Die
CeBIT soll sich wieder verstärkt an Fachbesucher richten - doch auch für Privatanwender haben die mehr als 5.800 Aussteller aus 77 Ländern in diesem Jahr wieder eine ganze Palette neuer Produkte im Angebot.
Trendy: Mini-Laptops
Im Computer-Sektor geht der Trend weg vom Desktop-PC und hin zum Laptop. Doch die Laptop-Bildschirme werden im Gegenzug so groß, dass die Geräte immer weniger mobil sind. Eine Alternative bieten Mini-Laptops, sogenannte Subnotebooks - denn die wollen nicht immer schneller, mächtiger und größer sein. Pionier auf der Cebit ist Asus mit seinem
EEE-PC. Der Mini-Laptop hat einen Sieben-Zoll-Bildschirm und wiegt weniger als ein Kilo. Dafür gibt es aber auch nur vier Gigabyte Speicher. Auch ein DVD-Spieler ist nicht standardmäßig eingebaut. Der Preis für die spartanische Ausstattung ist aber kaum schlagbar: Knapp 300 Euro kostet der EEE-PC, weniger als so manches Handy.

* [AUFGABEN]:
A: Schreib aus dem Text über die CeBIT den Teil ab, der mit den Worten „Trendy: Mini-Laptops“ anfängt und mit „so manches Handy.“ aufhört.
B: Knüpf an das Ende des Textes über die CeBIT an und schreib ihn weiter.
Die Einträge stammen aus einer anderen Quelle.

* [DATEN]:
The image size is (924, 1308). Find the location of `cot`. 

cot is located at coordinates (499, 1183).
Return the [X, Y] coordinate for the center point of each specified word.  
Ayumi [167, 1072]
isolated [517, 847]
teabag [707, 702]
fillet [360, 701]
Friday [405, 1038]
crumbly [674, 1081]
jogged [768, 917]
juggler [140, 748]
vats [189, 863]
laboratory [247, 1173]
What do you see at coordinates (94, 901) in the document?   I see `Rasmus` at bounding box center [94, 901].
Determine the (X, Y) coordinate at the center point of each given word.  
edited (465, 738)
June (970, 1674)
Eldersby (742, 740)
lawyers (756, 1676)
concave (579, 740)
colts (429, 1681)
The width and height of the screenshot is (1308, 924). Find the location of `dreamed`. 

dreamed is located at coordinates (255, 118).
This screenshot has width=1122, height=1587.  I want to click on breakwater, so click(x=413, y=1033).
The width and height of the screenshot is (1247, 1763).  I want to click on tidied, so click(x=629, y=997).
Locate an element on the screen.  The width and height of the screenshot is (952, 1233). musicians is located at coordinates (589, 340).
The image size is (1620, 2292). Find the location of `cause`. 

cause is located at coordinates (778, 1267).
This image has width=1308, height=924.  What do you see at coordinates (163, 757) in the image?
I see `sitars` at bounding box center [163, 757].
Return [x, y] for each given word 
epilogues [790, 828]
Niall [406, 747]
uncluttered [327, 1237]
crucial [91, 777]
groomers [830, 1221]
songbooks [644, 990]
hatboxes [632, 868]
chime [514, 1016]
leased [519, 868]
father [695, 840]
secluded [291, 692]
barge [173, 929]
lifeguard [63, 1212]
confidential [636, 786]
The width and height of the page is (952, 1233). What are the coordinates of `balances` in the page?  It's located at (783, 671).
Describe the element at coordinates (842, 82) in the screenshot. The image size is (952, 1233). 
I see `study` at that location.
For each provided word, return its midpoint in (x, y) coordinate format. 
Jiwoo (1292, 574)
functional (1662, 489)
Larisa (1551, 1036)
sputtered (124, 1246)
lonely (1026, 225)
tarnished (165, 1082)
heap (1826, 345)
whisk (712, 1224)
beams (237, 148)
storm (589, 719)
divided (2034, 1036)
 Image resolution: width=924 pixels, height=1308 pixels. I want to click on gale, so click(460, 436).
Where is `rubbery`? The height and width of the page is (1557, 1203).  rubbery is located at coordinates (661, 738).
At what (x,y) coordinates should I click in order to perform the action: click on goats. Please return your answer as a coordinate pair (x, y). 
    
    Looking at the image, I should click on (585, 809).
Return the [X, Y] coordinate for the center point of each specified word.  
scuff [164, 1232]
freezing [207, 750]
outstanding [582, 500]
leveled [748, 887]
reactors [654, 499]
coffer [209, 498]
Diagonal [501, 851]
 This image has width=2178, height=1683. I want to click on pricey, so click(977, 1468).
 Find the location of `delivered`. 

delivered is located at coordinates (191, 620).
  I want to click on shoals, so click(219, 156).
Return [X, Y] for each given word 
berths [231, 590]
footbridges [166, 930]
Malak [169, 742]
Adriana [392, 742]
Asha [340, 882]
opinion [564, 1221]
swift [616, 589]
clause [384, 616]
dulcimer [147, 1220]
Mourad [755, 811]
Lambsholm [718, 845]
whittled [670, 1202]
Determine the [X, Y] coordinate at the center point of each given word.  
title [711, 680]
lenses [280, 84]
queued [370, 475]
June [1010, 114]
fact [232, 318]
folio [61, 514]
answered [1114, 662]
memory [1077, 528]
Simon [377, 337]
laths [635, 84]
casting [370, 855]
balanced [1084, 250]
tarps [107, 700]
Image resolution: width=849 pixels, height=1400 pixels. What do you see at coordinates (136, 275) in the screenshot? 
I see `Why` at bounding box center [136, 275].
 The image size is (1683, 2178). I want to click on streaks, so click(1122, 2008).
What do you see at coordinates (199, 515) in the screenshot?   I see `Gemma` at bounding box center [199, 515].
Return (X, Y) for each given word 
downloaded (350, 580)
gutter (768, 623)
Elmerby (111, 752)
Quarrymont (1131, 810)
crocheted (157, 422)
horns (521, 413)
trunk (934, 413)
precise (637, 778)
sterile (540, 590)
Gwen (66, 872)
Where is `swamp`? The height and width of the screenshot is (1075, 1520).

* [LÖSUNGEN]:
A:
Trendy: Mini-Laptops
Im Computer-Sektor geht der Trend weg vom Desktop-PC und hin zum Laptop. Doch die Laptop-Bildschirme werden im Gegenzug so groß, dass die Geräte immer weniger mobil sind. Eine Alternative bieten Mini-Laptops, sogenannte Subnotebooks - denn die wollen nicht immer schneller, mächtiger und größer sein. Pionier auf der Cebit ist Asus mit seinem
EEE-PC. Der Mini-Laptop hat einen Sieben-Zoll-Bildschirm und wiegt weniger als ein Kilo. Dafür gibt es aber auch nur vier Gigabyte Speicher. Auch ein DVD-Spieler ist nicht standardmäßig eingebaut. Der Preis für die spartanische Ausstattung ist aber kaum schlagbar: Knapp 300 Euro kostet der EEE-PC, weniger als so manches Handy.

B:
Von den großen
Handyherstellern sind nur zwei auf die CeBIT gekommen - denn die Mobilfunkbranche hat inzwischen ihren eigenen Treff in Barcelona.
Samsung und
Sony Ericsson präsentieren insbesondere Antworten auf das iPhone von Apple: Multimedia-Handys, die schnell im Internet surfen, Musik abspielen, fotografieren - und nebenbei auch noch telefonieren können. Die Displays der Telefone werden immer größer, die Bedienung läuft vor allem über kleine Symbole auf dem Bildschirm.
Drahtlos in die Zukunft
Kabel bei Computern und Unterhaltungselektronik sollen überflüssig werden. Zehn Jahre nach der Präsentation des USB-Anschlusses für Computer, der erstmals alle Geräte von der Tastatur über den Drucker bis zum Speicherstick anschließen konnte, kommt W-USB: Der drahtlose Anschluss soll den Nutzer ohne Kabel auskommen lassen, doch bislang ist die Technik noch nicht ganz ausgereift. Auch Fernseher sollen unabhängiger von der Kabeldose in der Wand oder dem Standort des Satelliten-Receivers werden: Neue Funktechnik überbrückt die Distanz zur Dose, womit der Flachbildfernseher fast kabellos an der Wand hängen kann.